All the Antirrhinum genomic clones sequenced as part of this investigation contained TEs. We found that the presence of these elements limited our comparative studies, which suggested that they might also be a problem for future Antirrhinum genome sequencing and assembly projects. The total sequence presented in this article, isolated from different chromosomes, represents approximately 0.1% of the Antirrhinum genome, allowing us to perform a pilot survey of the genome. Application of the gene prediction data to the whole genome suggests that it contains about 48,000 genes (both TE and non-TE), at a density of one gene every 8.1 kb. Gene number in eukaryotes is constant, ranging from 25,000 to 43,000 (Caldwell et al. 2004). However, plant genomes are rich in TEs and gene number is often overestimated in plants due to poor annotation of these elements (Kumar and Bennetzen 1999; Fedoroff 2000; Casacuberta and Santiago 2003; Bennetzen et al. 2004). Identification of TEs is complicated by the fact that the majority identified in plant genomes are no longer functional, and most copies are nonautonomous or are fragments of full-length elements (Kidwell 2002). Of the 45 genes predicted in the 367 kb of Antirrhinum genome sequenced, 11 had strong homology to TEs (table 1 and Supplementary table S1, Supplementary Material online). Further study of these elements revealed that the majority were incomplete and presumably nonfunctional (Supplementary fig. S2, Supplementary Material online). Taking this into account, we predict that, similar to other eukaryote genomes, the Antirrhinum euchromatin contains approximately 33,000 non-TE genes, at a density of one gene every 10.8 kb.

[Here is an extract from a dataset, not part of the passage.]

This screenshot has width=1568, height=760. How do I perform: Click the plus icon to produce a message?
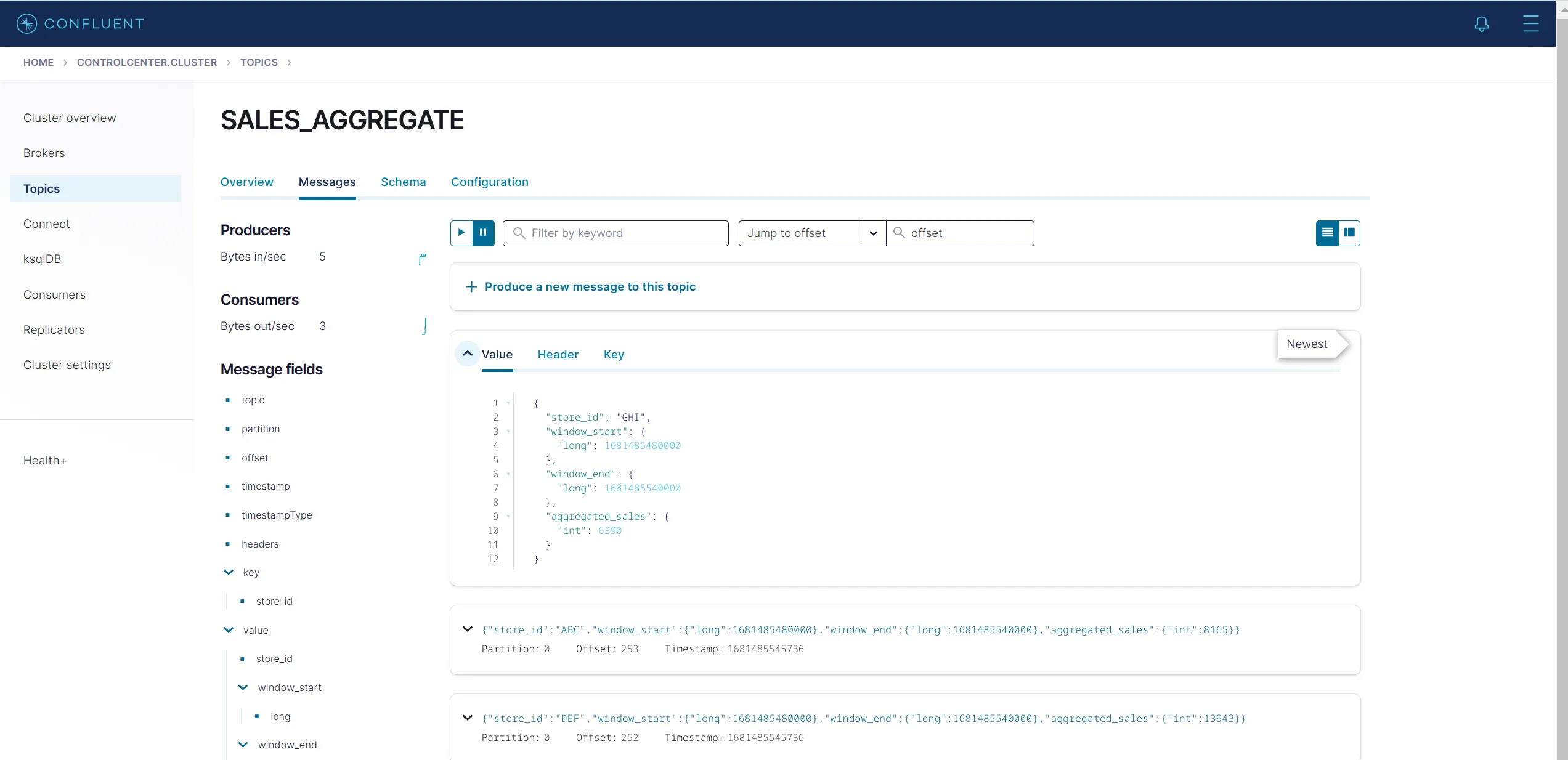[x=471, y=287]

However, our data suggest that the Antirrhinum genome has a much higher density of TEs (24% of predicted genes are TEs) than that of other dicot species, including tomato (12–96% TEs of which are retroelements; Wang et al. 2005), Arabidopsis (mobile elements constitute only 4–8% of the genome; Casacuberta and Santiago 2003), and chickpea (8.6%; Rajesh et al. 2008). Many of the TEs identified here are unlike TEs previously characterized in Antirrhinum. TEs have proved invaluable in identifying the functions of Antirrhinum genes (Schwarz-Sommer et al. 2003), and the discovery of new elements will facilitate reverse genetics screens in the future.
A number of short elements were also identified in the BAC/TAC nucleotide sequences. These short elements belong to a novel group of nonautonomous class II DNA transposons identified in Antirrhinum, Misopates, and Linaria, termed Idle (Castillo and Schwarz-Sommer, unpublished data). In Antirrhinum, 105 unique Idle transposon sequences have been identified to date (accession numbers AM422777 and FM992410-FM992514). Consequently, the presence of multiple Idle transposons in the BAC/TAC sequences suggests that the prediction of TE numbers in the Antirrhinum genome may be a significant underestimation.

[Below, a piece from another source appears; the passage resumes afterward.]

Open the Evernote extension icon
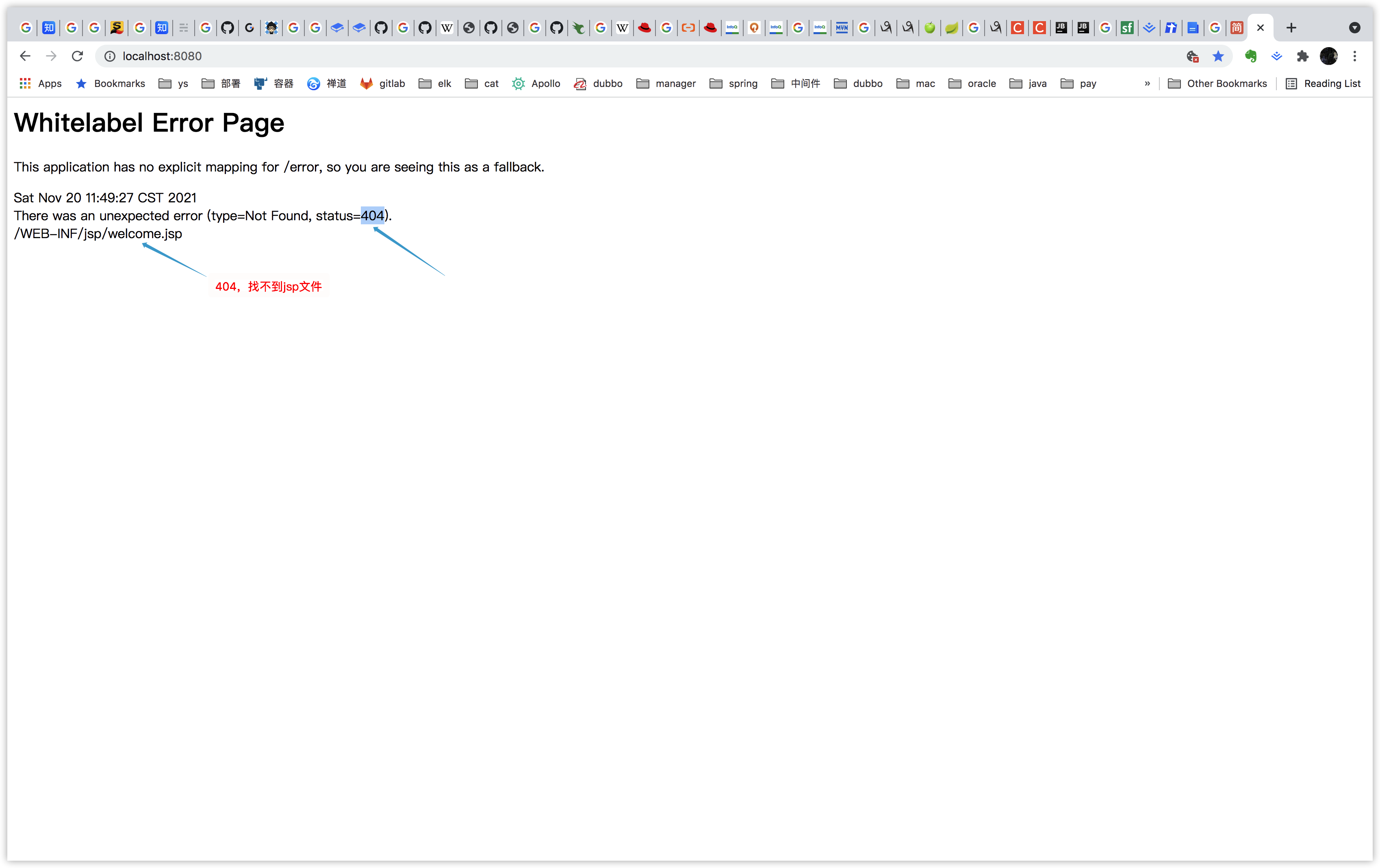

This work was funded by grants from the Biotechnology and Biological Sciences Research Council to B.D. and B.C. and from the British Council to B.D. and Z.S.-S. We gratefully acknowledge the excellent technical assistance provided by Richard Ingram and Markus Kuckenberg. We would also like to thank Chiara Airoldi for comments made during the preparation of the manuscript, and the anonymous reviewers for their insightful suggestions for improving this article.
The authors wish to dedicate this article to the memory of Zsuzsanna Schwarz-Sommer (1946–2009).